Brano:
Lei mi dice di appuntare a metà una spilla.
E come no, metto la spilla invece di aiutarmi con le pieghe.
Mi promette che seguirà le mie indicazioni, si scusa, io dico ma figuriamoci, questo sarà un ulteriore capitolo della nostra amicizia.
Mi saluta sventolando il blocchetto delle ricevute.
Che donna simpatica.
Al supermercato il Direttore si è finalmente tagliato i capelli. Gli è rimasto un ciuffettino davanti, con una piccola onda, gli dico che gli sta benissimo, sembra un ragazzino.
Stiamo a chiacchierare dieci minuti pure se non c’è più fila e potrei entrare.
Mi dice che si è stufato, che non era esattamente sua ambizione fare l’usciere, in effetti da due mesi e mezzo sta sulla porta a controllare i clienti.
Mi chiedo quale potrebbe essere il mio equivalente. Per esempio fare l’animatrice di studenti mezzi morti, che devi interessare come il bambino che non mangia facendogli l’aeroplanino.
Se volevo fare l’animatrice, sceglievo la strada della televisione, parlo pure meglio di quelle signore che stanno lì a far risorgere i defunti.

Dati mostrati:
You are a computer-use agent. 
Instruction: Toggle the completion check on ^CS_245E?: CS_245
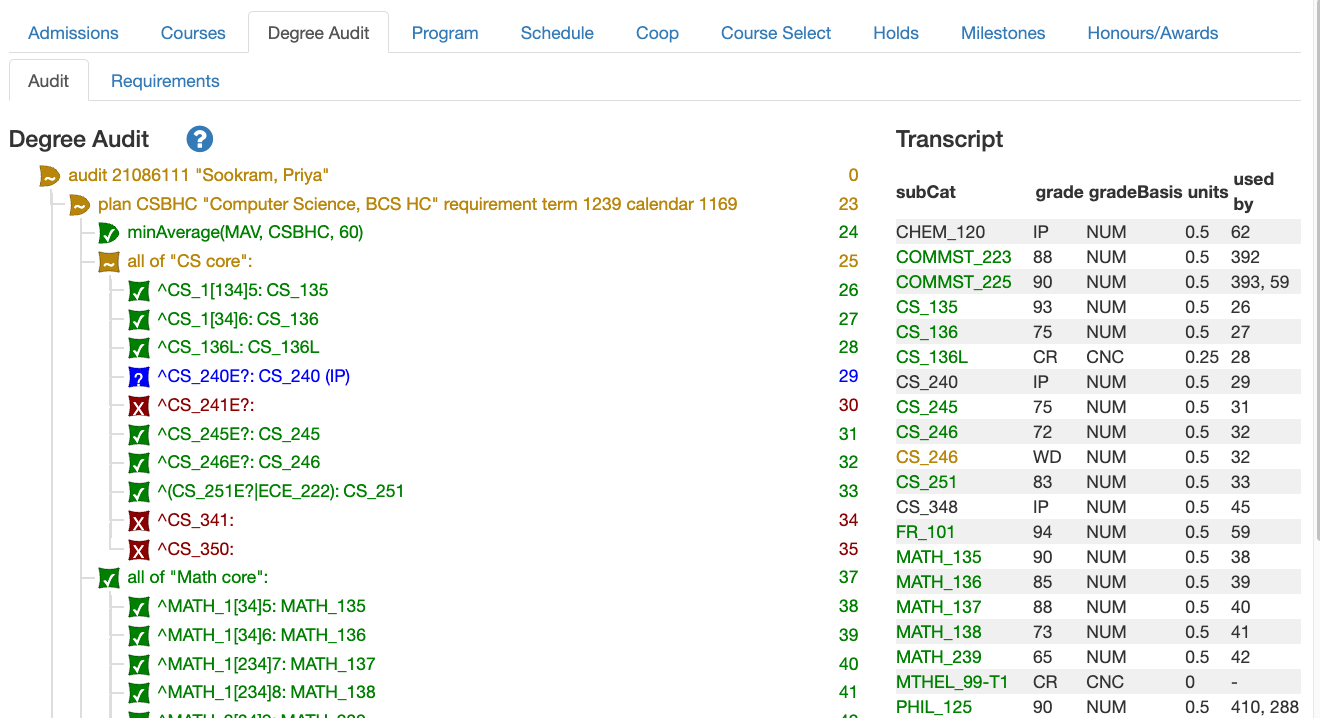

Compito A: Secondo il brano, da quanto tempo il Direttore del supermercato sta sulla porta a controllare i clienti?
Compito B: Prosegui il brano, per favore, riprendendo subito dopo la sua ultima frase.

Risposta A: Da due mesi e mezzo.

Risposta B:
Poi dice che bisogna essere versatili e capaci di fare tutto.
Franca, che va dal mio stesso parrucchiere ma che non è riuscita a ottenere un appuntamento, mi chiede famelica «Come sta Massimo».
Sta bene, si è pure dato una calmata ed è diventato più gentile, da un pezzo era reattivo e sommario, ogni tanto litigava con qualche cliente, bravo com’è, si può permettere di tutto.
Mentre rimetto a posto il carrello, lei esce con due ananas in mano.

Ananas

Considerando che è una bionda con i capelli liscissimi e sfilati con una frangia importante e una specie di coda di cavallo tenuta da una stringa proprio sulla sommità della testa, sembrano tre sorelle.
Lei e le due ananas.
Glielo dico, ci mettiamo a ridere, trovo interessanti i rapporti prismatici, ogni faccia aderisce alla faccia del prisma di un altro, con Franca parliamo solo di parrucchiere.
Stavolta abbiamo aggiunto le due ananas.
Praticamente abbiamo parlato di affari di famiglia.

Vacanze. Dopo due mesi e passa di vacanza, vogliono andare in vacanza.
Ma non ti sei stufato di stare in vacanza, ma che c’entra, quella mica era una vacanza.
E come no, mica era una vacanza.
Chissà che era.

Igiene d’ufficio. Vado dalla podologa. Dopo aver fatto un po’ di marciapiede, mi fanno entrare.
Mi fanno entrare e mi danno delle soprascarpe di plastica blu scivolosissime.
Dico che non capisco la logica, sono andata a farmi i piedi, le scarpe devo togliermele.
Chiedo se qualcuno si è già rotto una gamba con quella roba ai piedi.
Ma che dici.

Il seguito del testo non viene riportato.